Health Policy Experts: Basque Healthcare Innovations Offer Population Health Lessons to U.S. Healthcare Leaders

July 15, 2019
A new analysis of an initiative taking place in Spain’s Basque Country holds major implications for the path forward for accountable and integrated healthcare delivery in the United States

As the leaders of the U.S. healthcare system strive to make population health management an operational reality, “evidence increasingly shows that to improve population health and constrain the rate of growth in healthcare costs, it is necessary to address the underlying social determinants of health,” a group of policy researchers and leaders is writing in The Health Affairs Blog.

In an analysis posted online on July 9, Roberto Nuño-Solinís, Stephen M. Shortell, Richard M. Scheffler, and Meg A. Kellogg look at some of the key lessons the Spanish healthcare system has to offer U.S. leaders—and in particular, the regional healthcare delivery and payment system in the Basque Country in northern Spain. As Nuño-Solinís et al write, “The Basque Country is an autonomous region in the north of Spain with a gross domestic product a third higher than the rest of the country and more than 40 percent higher than the European Union average.” Further, they note, “The healthcare system in the Basque Country is a single-payer system, funded by taxes, offering universal coverage for all 2.2 million residents. The main provider is Osakidetza (the Basque Health Service), a public organization where all health care professionals are salaried public employees. The Basque Ministry for Health oversees policy planning, financing, and contracting of health care services, acting as the single payer.”

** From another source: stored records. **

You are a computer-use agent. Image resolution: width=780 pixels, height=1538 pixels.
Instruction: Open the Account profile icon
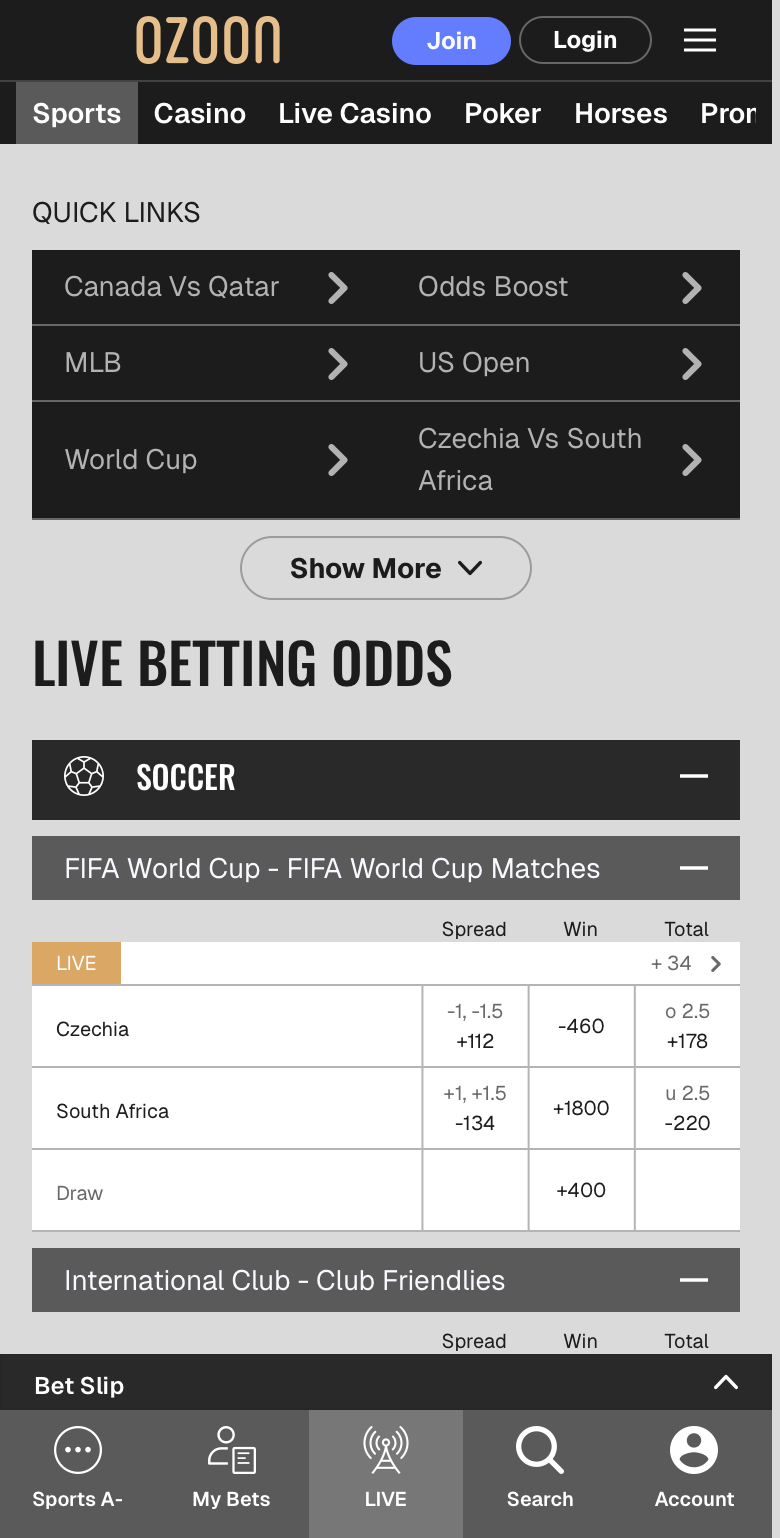point(694,1449)
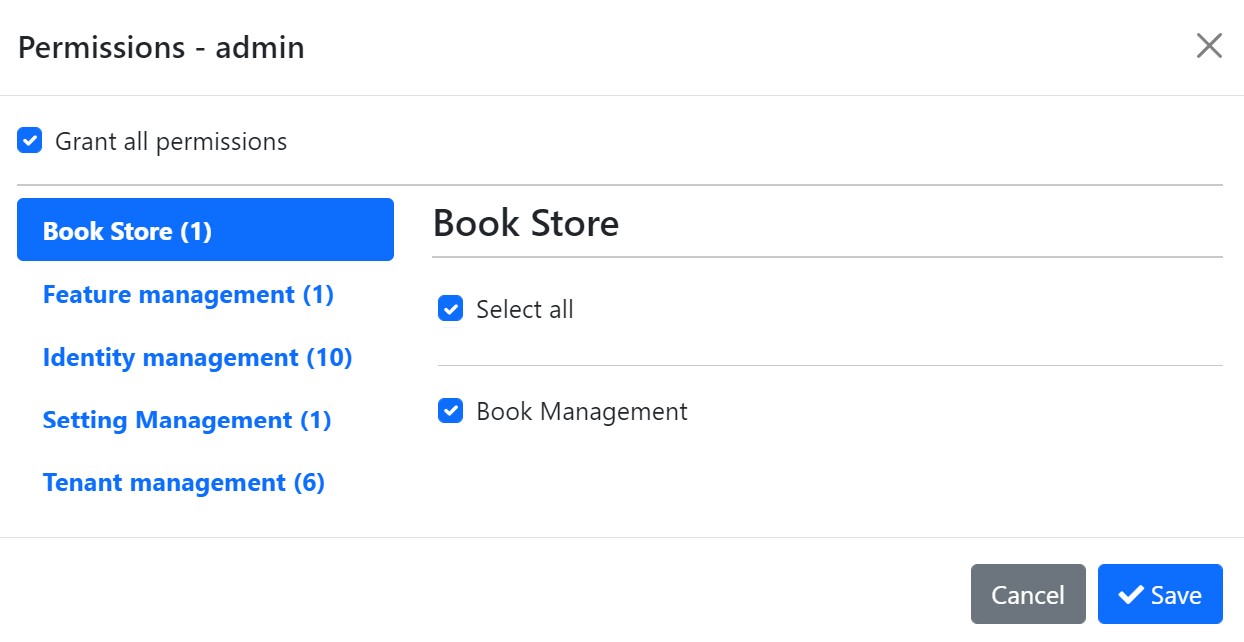
Task: Switch to the Identity management (10) tab
Action: coord(197,358)
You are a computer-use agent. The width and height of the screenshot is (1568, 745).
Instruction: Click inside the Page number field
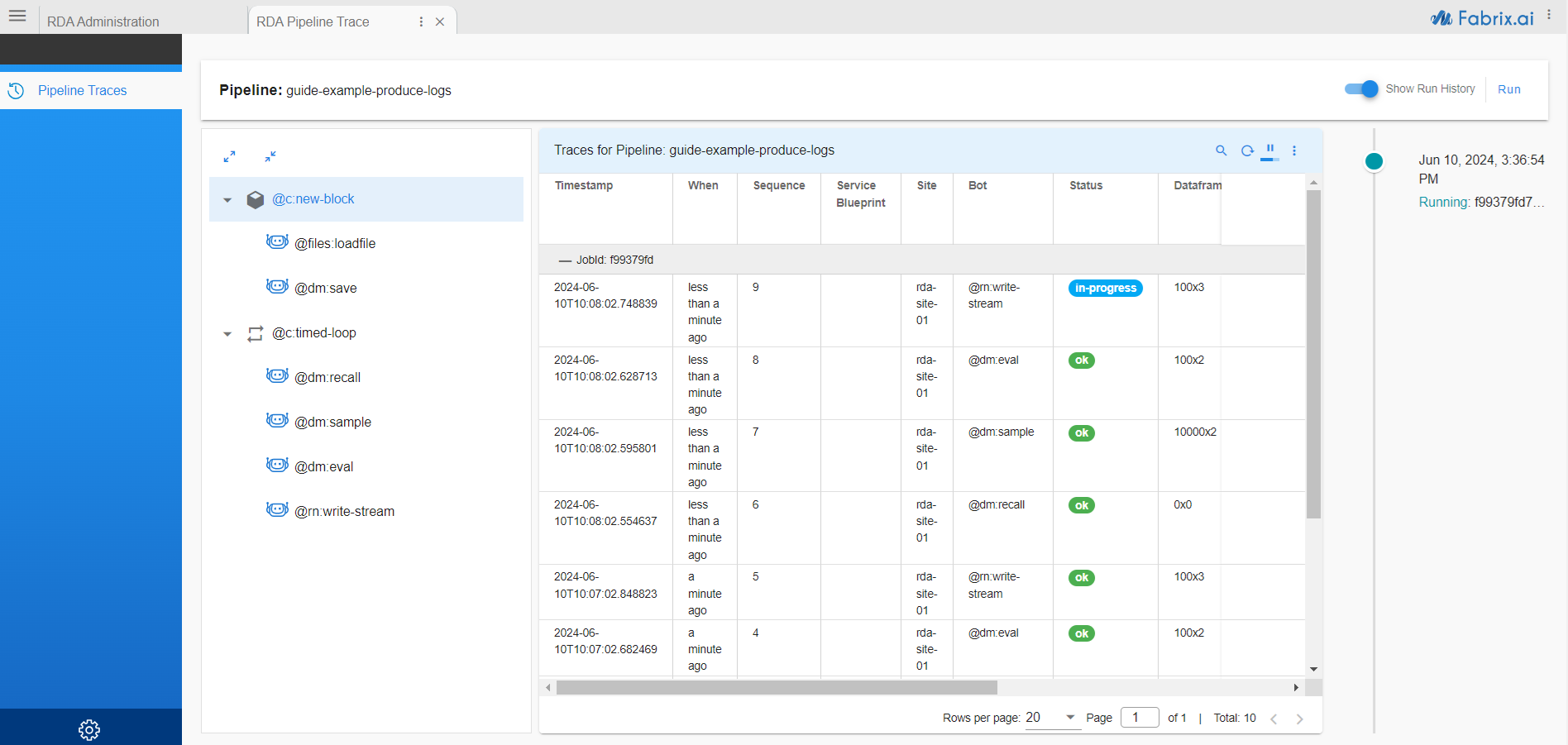1139,717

Meanwhile, “In 2010, in a context of an aging population, increasing prevalence of chronic diseases and facing an economic crisis, the Basque government launched the “Strategy to Tackle the Challenge of Chronicity in the Basque Country” with the vision to transform Osakidetza in the long run, to cope with the growing challenges of chronic illness, aging, health system fragmentation, and financial sustainability.” As the article’s authors note, “Central to the Basque approach has been developing a culture of shared leadership and achieving a balance between top-down and bottom-up change. Policy-makers took time and effort to refocus a system that was used to exclusive top-down, centralized, decision making, to one that would give frontline staff permission to find solutions and innovate.” The strategy at the Osakidetza includes five core elements: a population health approach; prevention of chronic illnesses; patient responsibility and autonomy; integrated care; and efficient interventions adapted to the needs of the chronically ill patient.

In the case of the Osakidetza, these strategies are being carried out through the implementation of integrated health organizations, or IHOs; and part of the aim has been to merge hospital and primary care structures under a single organization, with an integrated strategic plan. Indeed, the article’s authors write, “The Basque Strategy holds many lessons for US population health initiatives. Foremost among these is the need to achieve strategic alignment among the parties involved. The Basque Strategy of top-down guidance but with extensive bottom-up input and ideas is instructive. Each organization needs to see its involvement in the partnership as important for advancing its strategic goals. The development of backbone organizations such as the Basque IHOs is critical for providing the information systems and related tools for collaboration, building trust, and accountability. The IHOs helped to set common goals for both primary care and secondary care and for the relationships with the community-based social support agencies.” And while data availability, management, and governance have proven to be problematic—"health and social data are collected in silos using different platforms and with varying regulatory and privacy constraints”—the fact that Spain invests all of its autonomous regions with considerable power and autonomy, means that the Osakidetza has had a level of flexibility in reorganizing healthcare operations that is far more akin to what the Canadian provincial governments have had, rather than to any U.S. analog. Even state Medicaid programs have lacked the Osakidetza’s level of authority and autonomy.

All of this is very intriguing indeed. Granted, there are huge differences between the Spanish and U.S. healthcare systems. Spain’s, like the national healthcare systems of all the western European countries, and really all the European countries, broadly speaking, is centralized in a way that simply doesn’t exist in the U.S., with our highly fragmented payment and delivery systems. Much can be directed from above, and clearly, in the case of the Basque Country, is being directed thus.

That having been said, Spain, like all the European countries, struggles at least as much with financing issues as does the United States. Indeed, with central government control, global budgeting, and an economy that still has more than 10 percent unemployment nationwide, Spain’s healthcare system continues to struggle with some of the same core issues as all the national healthcare systems of all the advanced, industrialized nations do. A recent report from the Instituto para el Desarrollo e Integración de la Sanidad noted that the aging of the population, the explosion in chronic diseases, advancing medical and information technologies, medical-legal and liability issues, and increasing consumer empowerment, are major challenges for Spain now, with budgets strained at a 10-percent-of-GDP level of spending. These same challenges emerged in discussions and interviews that I was involved in, in Madrid and Barcelona in 2017 and 2018, with Spanish healthcare leaders coming back repeatedly to the same themes once and again. Sound familiar?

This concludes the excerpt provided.